Exercise aim :: Beginning with the line that contains "At what coordinates", restate each line below through the final one exactly, and exclude the pictures.

Given data ::
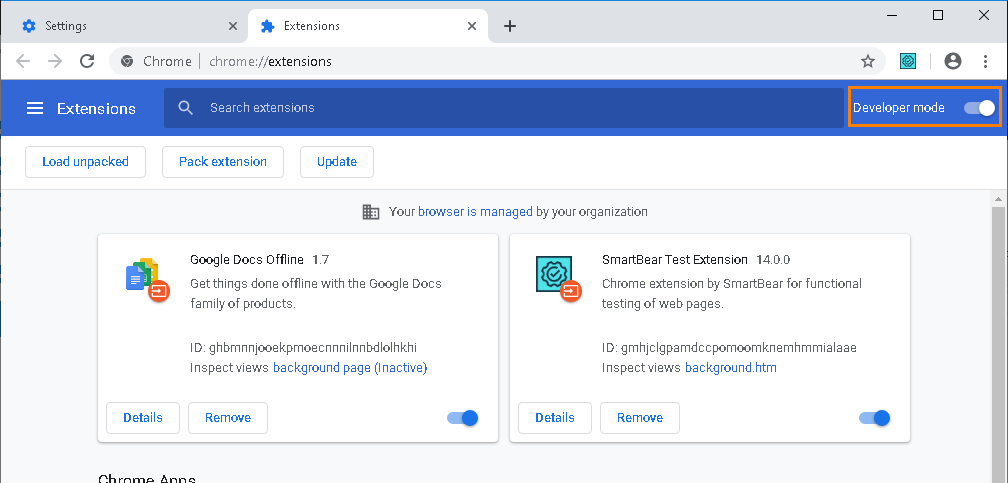This screenshot has height=483, width=1008.
Task: Open a new tab with plus icon
Action: tap(510, 26)
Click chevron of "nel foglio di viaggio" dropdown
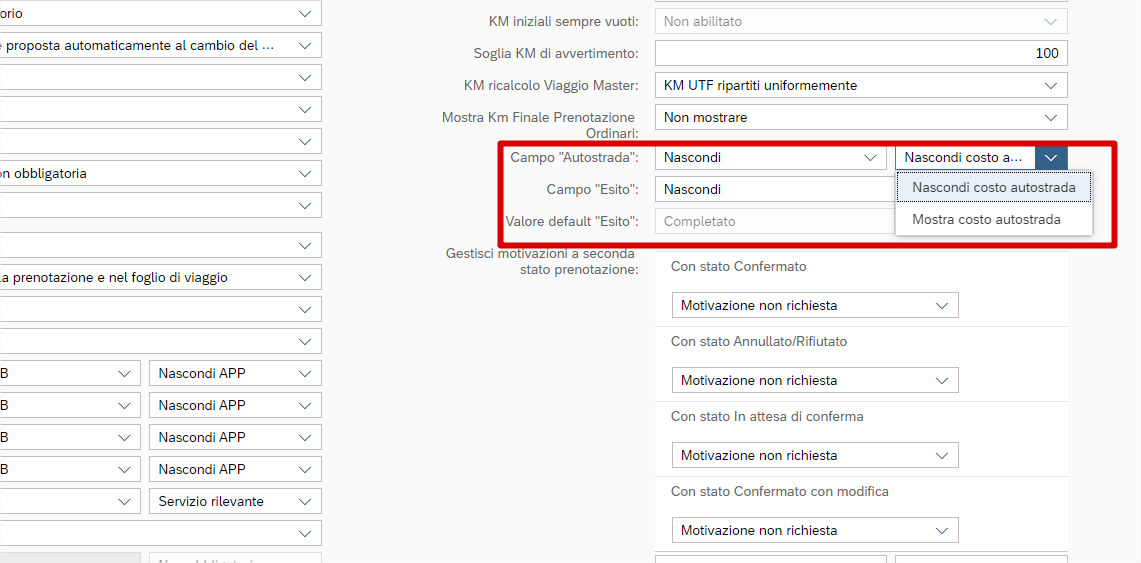This screenshot has width=1141, height=563. (304, 278)
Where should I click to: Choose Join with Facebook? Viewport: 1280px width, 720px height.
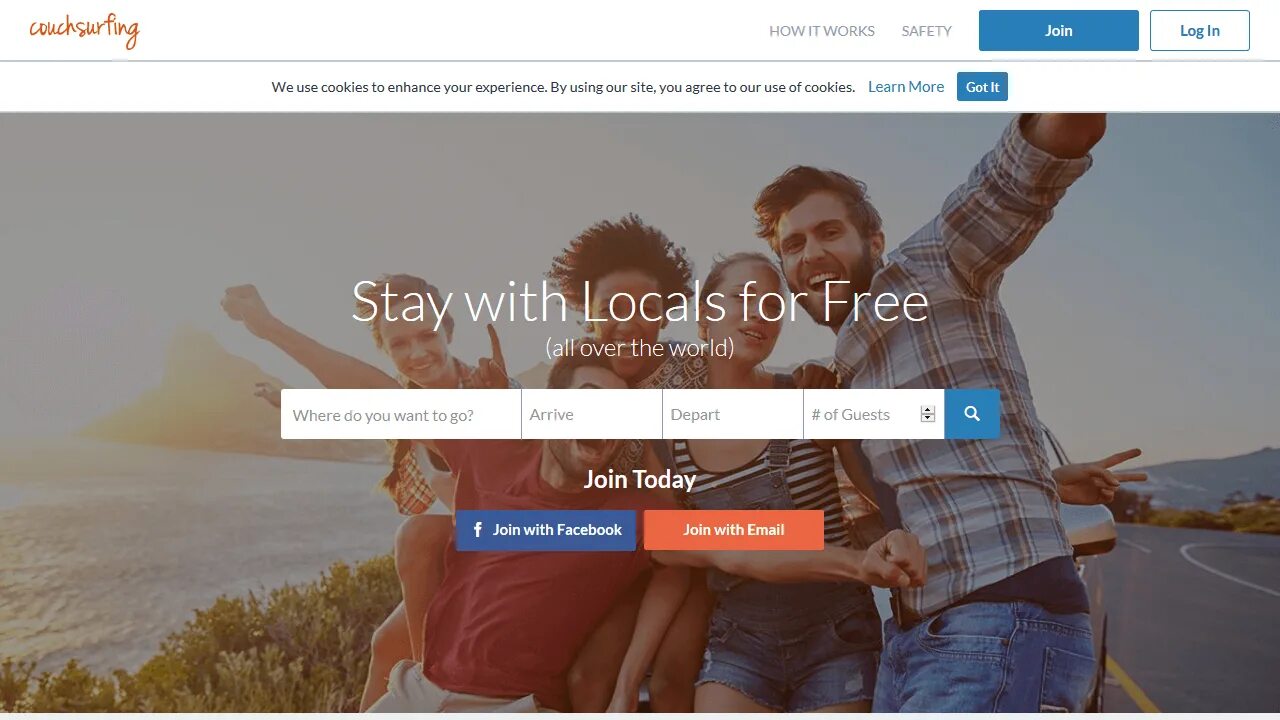coord(546,530)
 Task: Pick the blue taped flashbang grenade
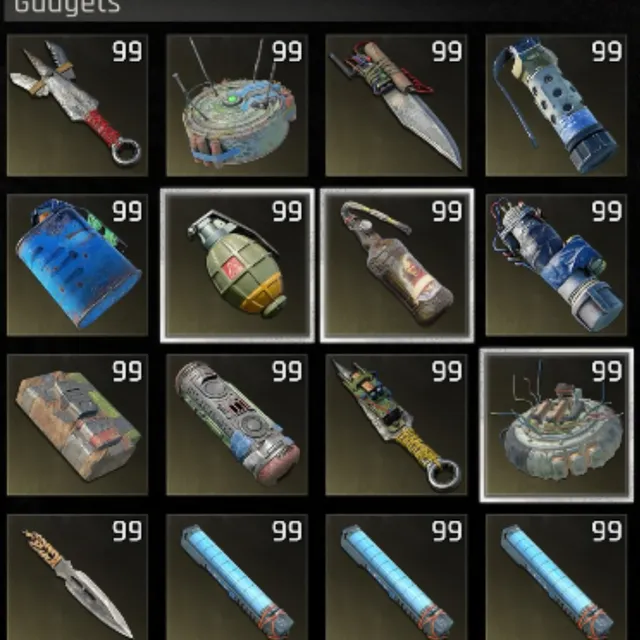pyautogui.click(x=556, y=265)
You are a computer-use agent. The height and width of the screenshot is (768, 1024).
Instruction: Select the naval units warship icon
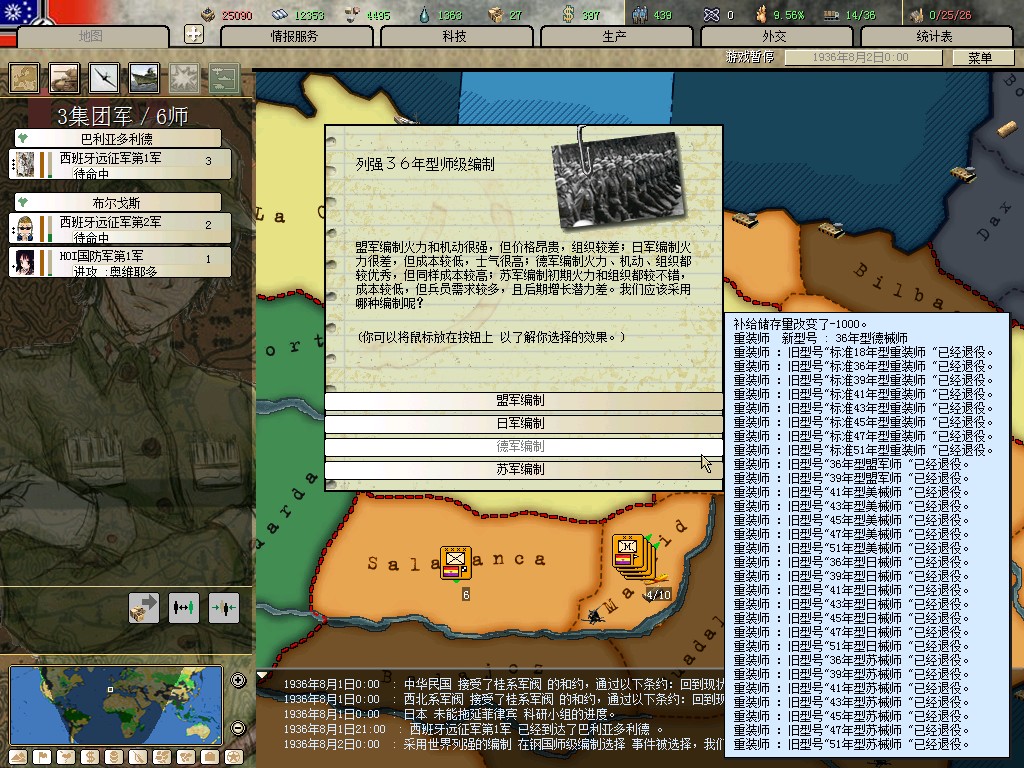(x=144, y=78)

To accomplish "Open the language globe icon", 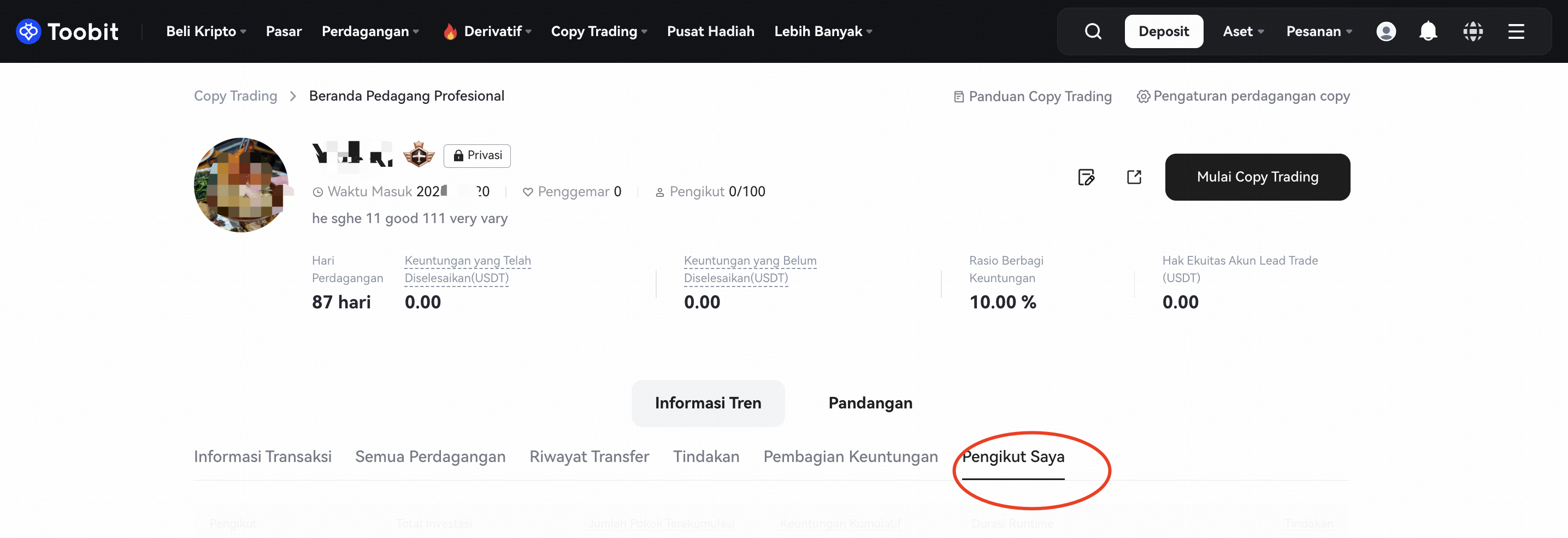I will [1472, 31].
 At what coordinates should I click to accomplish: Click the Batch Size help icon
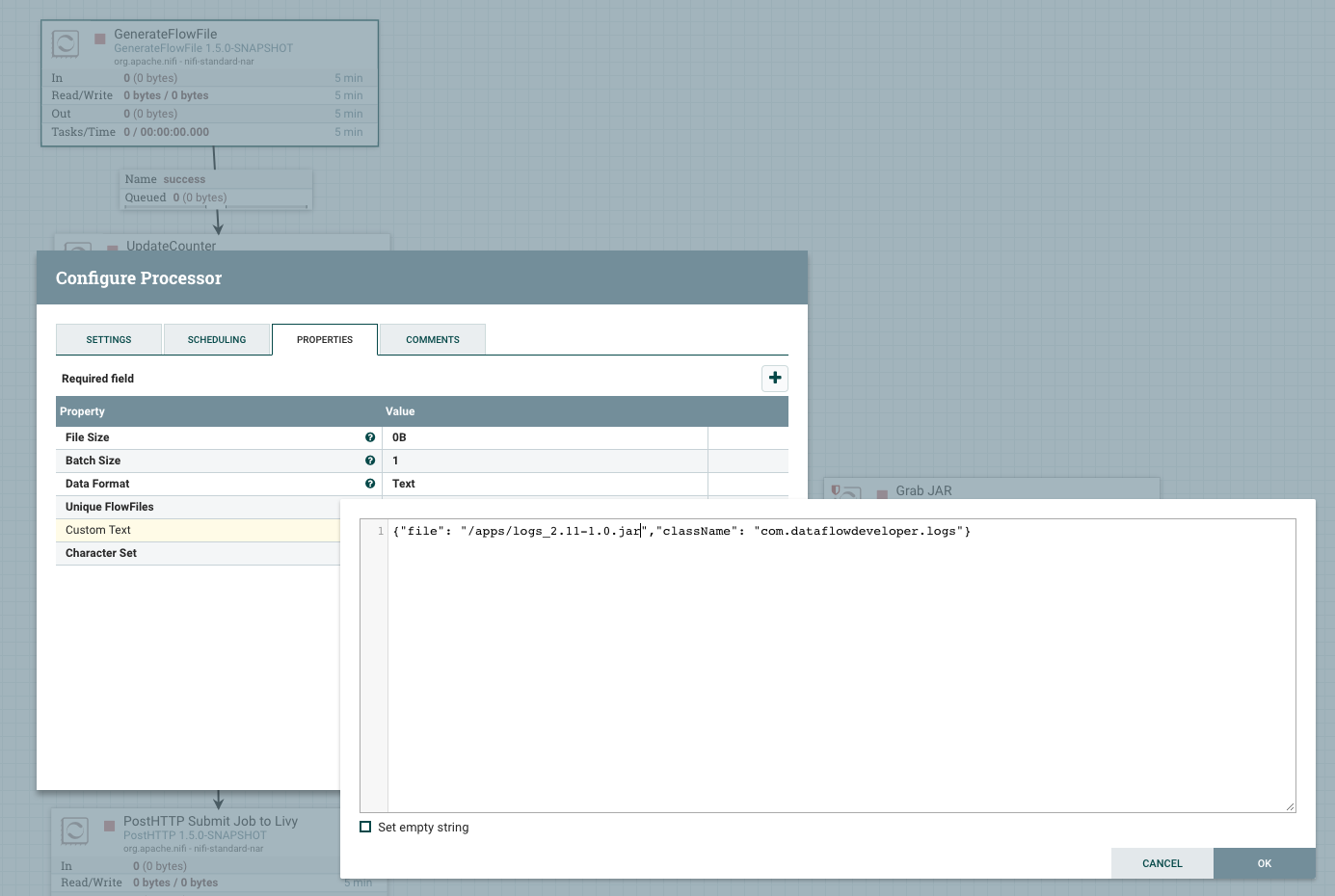pos(370,461)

Task response ::
 At what coordinates should I click to accomplish: Click the Batch Size help icon
pos(370,461)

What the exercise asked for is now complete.